State how many lines of the records contain the string "computer". Give the number alone.

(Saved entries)
»»

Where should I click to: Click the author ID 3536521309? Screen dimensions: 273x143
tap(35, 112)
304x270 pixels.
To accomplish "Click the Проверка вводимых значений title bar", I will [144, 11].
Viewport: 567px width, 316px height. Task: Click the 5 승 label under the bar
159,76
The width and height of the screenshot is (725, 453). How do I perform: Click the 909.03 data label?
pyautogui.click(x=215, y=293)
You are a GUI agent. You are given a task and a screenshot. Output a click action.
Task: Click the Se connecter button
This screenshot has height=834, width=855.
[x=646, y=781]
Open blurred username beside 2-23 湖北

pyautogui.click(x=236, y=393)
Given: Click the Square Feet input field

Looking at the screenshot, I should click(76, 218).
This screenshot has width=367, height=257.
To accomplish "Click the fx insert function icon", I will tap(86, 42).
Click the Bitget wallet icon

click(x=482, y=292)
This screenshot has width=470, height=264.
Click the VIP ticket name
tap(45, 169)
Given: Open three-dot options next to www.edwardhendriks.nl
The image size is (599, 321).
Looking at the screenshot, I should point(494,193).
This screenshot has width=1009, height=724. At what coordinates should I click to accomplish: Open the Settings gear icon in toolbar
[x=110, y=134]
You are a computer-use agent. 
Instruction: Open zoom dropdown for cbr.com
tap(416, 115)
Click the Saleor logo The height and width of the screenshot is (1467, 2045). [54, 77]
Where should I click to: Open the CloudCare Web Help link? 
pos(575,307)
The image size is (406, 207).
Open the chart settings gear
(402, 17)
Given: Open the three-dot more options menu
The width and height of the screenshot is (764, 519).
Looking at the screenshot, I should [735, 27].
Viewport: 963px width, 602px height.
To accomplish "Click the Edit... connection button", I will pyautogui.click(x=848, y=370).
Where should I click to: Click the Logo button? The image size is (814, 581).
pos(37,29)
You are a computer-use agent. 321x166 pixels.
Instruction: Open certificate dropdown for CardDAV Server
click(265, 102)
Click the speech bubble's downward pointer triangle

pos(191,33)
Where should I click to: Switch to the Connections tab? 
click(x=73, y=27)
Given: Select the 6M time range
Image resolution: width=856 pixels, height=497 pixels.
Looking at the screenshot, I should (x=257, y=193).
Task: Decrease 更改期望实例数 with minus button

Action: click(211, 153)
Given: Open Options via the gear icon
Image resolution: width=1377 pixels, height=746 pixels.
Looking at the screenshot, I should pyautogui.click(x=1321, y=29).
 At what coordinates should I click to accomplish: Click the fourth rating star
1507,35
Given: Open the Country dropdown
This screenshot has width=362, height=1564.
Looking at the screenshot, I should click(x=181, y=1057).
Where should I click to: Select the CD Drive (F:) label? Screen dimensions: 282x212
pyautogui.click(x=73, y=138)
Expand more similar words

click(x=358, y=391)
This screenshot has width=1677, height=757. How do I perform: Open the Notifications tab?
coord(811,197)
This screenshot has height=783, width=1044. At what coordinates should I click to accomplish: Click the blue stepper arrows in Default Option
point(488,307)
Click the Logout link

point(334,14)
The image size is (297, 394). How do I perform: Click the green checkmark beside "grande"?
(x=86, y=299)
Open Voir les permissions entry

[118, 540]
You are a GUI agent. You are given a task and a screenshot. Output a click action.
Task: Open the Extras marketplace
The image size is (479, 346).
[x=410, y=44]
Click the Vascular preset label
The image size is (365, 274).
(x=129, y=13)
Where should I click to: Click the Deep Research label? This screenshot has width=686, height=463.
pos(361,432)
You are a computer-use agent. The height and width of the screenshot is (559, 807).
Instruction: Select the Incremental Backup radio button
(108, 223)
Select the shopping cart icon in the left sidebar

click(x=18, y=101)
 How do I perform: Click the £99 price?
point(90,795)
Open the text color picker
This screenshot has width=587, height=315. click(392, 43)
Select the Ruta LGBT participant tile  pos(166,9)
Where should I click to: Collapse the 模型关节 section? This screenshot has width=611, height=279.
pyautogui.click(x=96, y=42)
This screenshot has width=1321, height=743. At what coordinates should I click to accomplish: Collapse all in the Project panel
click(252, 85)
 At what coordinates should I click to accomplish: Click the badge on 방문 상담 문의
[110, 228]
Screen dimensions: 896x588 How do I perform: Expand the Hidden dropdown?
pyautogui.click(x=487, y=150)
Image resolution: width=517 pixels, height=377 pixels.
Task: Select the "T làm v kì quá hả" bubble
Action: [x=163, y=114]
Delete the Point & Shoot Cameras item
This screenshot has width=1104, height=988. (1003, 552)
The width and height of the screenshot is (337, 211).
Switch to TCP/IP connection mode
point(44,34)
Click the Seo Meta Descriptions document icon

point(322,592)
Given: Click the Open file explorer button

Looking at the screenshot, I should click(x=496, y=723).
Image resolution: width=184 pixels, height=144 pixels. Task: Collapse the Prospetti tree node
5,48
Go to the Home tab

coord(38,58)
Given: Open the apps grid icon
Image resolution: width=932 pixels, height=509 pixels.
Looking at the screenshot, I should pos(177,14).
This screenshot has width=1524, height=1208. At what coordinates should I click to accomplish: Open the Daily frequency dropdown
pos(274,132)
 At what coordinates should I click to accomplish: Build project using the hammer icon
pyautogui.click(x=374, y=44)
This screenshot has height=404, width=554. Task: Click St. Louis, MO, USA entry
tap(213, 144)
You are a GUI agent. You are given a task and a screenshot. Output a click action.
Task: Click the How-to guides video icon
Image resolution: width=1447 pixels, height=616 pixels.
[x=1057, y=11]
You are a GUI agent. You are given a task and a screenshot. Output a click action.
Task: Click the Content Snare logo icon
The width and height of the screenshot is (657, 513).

««

> _Output for this task_:
3